### Task goal
Below is a listing. Set down exactly the lines from the one containing "Share article to Weibo red button" through the one containing "1078x579 pixels.", both ends included, and leave out the rest.

### Extracted data

»»

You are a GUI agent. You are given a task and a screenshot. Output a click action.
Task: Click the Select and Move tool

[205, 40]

««
»»

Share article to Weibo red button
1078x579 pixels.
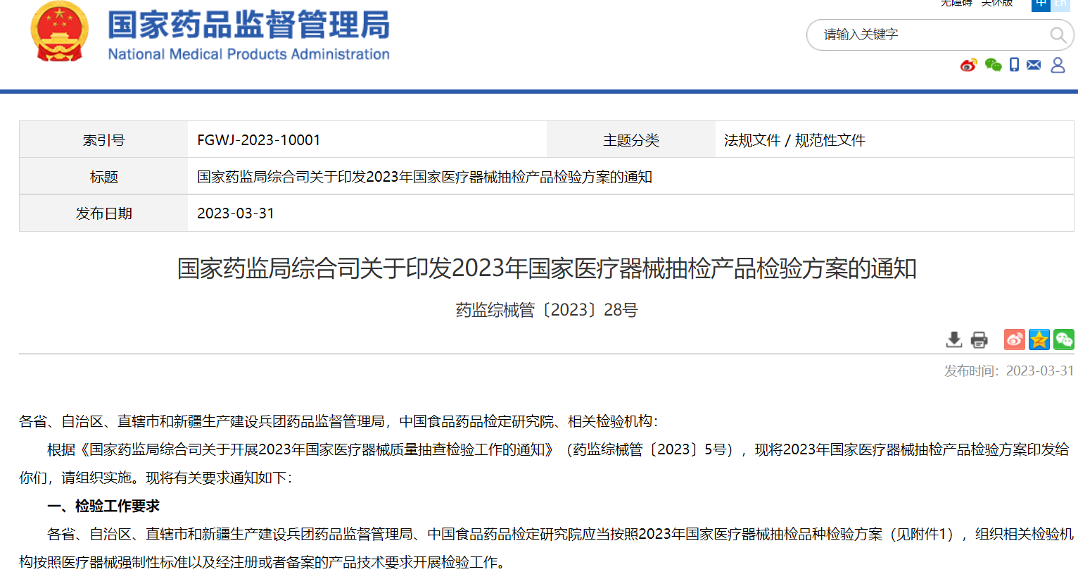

««

### The answer
Share article to Weibo red button
1078x579 pixels.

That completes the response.